Month: February 2017

The Underground

Every now and then I hear it; a low, muted whistle; faint from under the floor boards.  Then, the sound of the hard working shifter, pushing and pulling rolling stock into place behind the locomotive, pulsing impatient steam as it waits to release the brake and hurl itself into the sunrise.  I open the door and pause at the top of my subway stairs.  A rush of warm wind hits me, breezing through my hair as a train passes underneath with a whoosh! followed by the cuchuck, cuchuck, cuchuck, cuchuck of the wheels as they fade into a nearby tunnel.  My Dad is calling to me from my cellar railroad.

Or, am I calling to him?  It’s  been many months since I posted on this blog.  Instead of Selling Dads Trains, I went back to school full-time, which is no easy feat in midlife.   I’m surrounded by 20-somethings whose life experience is very different; they are welcoming, yet I feel like an alien.  I don’t feel old; instead I feel incomprehensible, like the world of civics lessons, rotary-dial phones, 13 TV channels and carburators.   And steam locomotives, and fathers who worked as machinists.

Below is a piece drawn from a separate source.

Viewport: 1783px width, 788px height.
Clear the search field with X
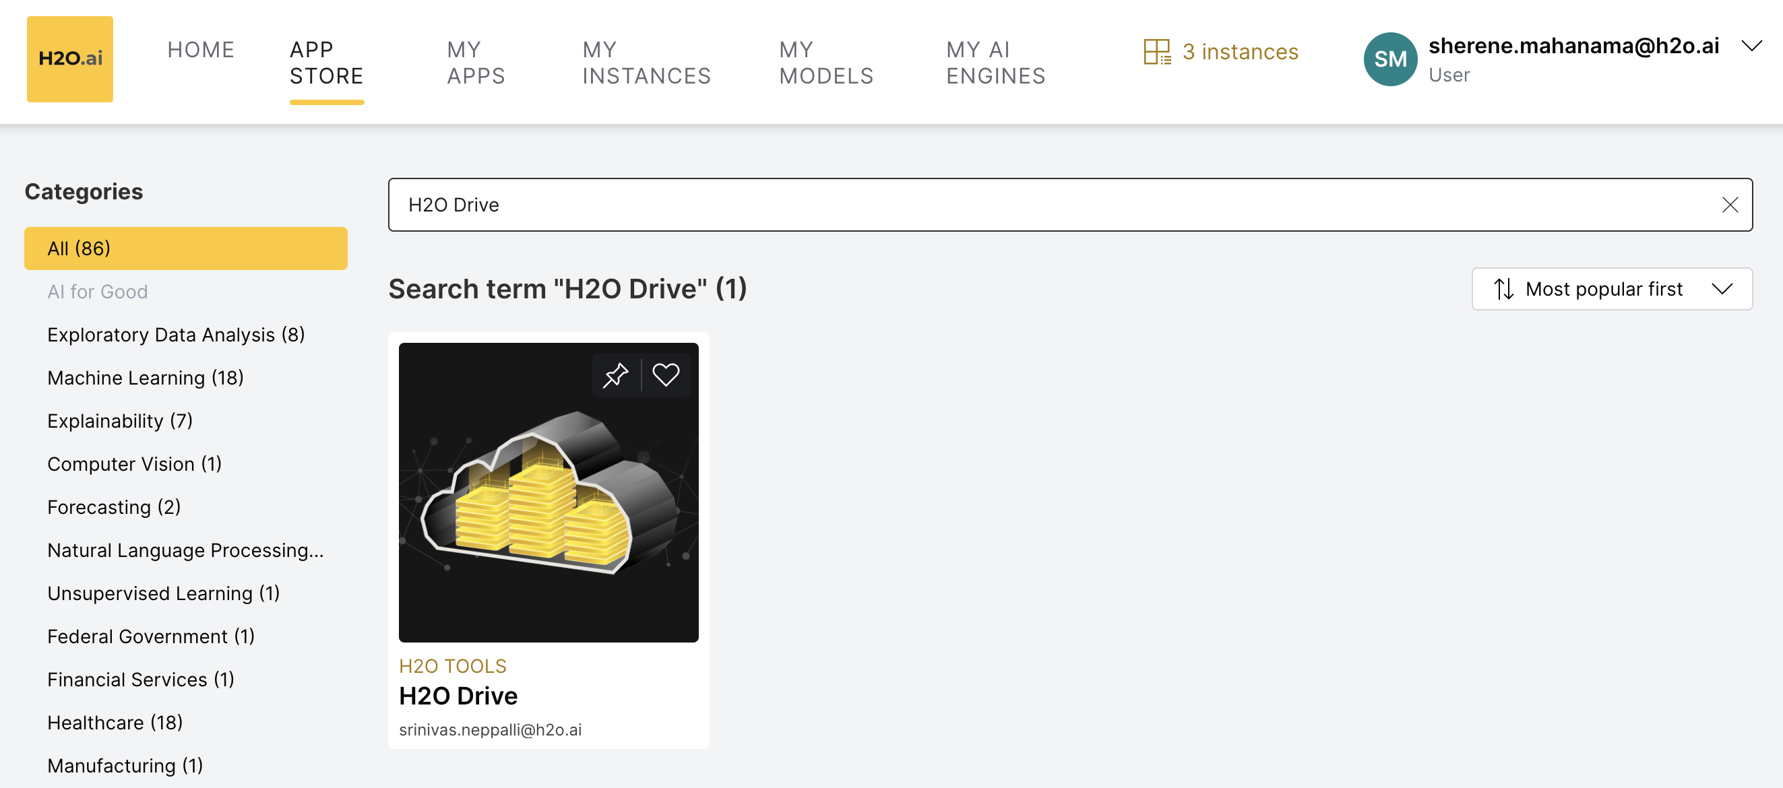tap(1730, 205)
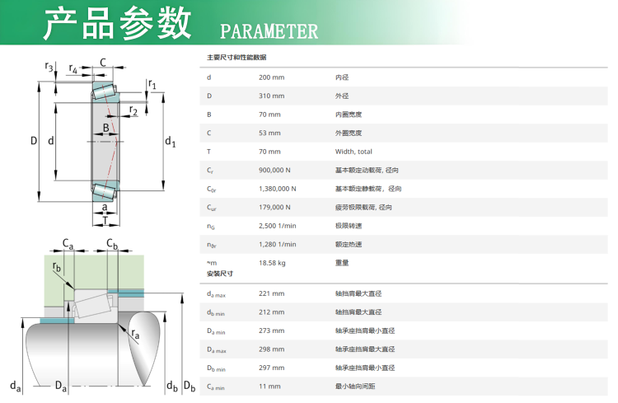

These days, when the whistle gets loud enough or when I feel the rumbling underground, I go down the basement stairs, and immerse myself in my father’s world.  The trains carry my memories in boxcars and Pullman coaches; they know  where I came from and who I am.  My hands assemble a locomotive, or test a motor on a multi-meter.  I wonder how a New York Central caboose ended up in a box labeled “Baltimore & Ohio”.  Standing on my station platform,  I realize that I miss myself; a woman who can write a pretty good academic essay but finds resolution and joy in the simplicity of a basement full of railroad mysteries.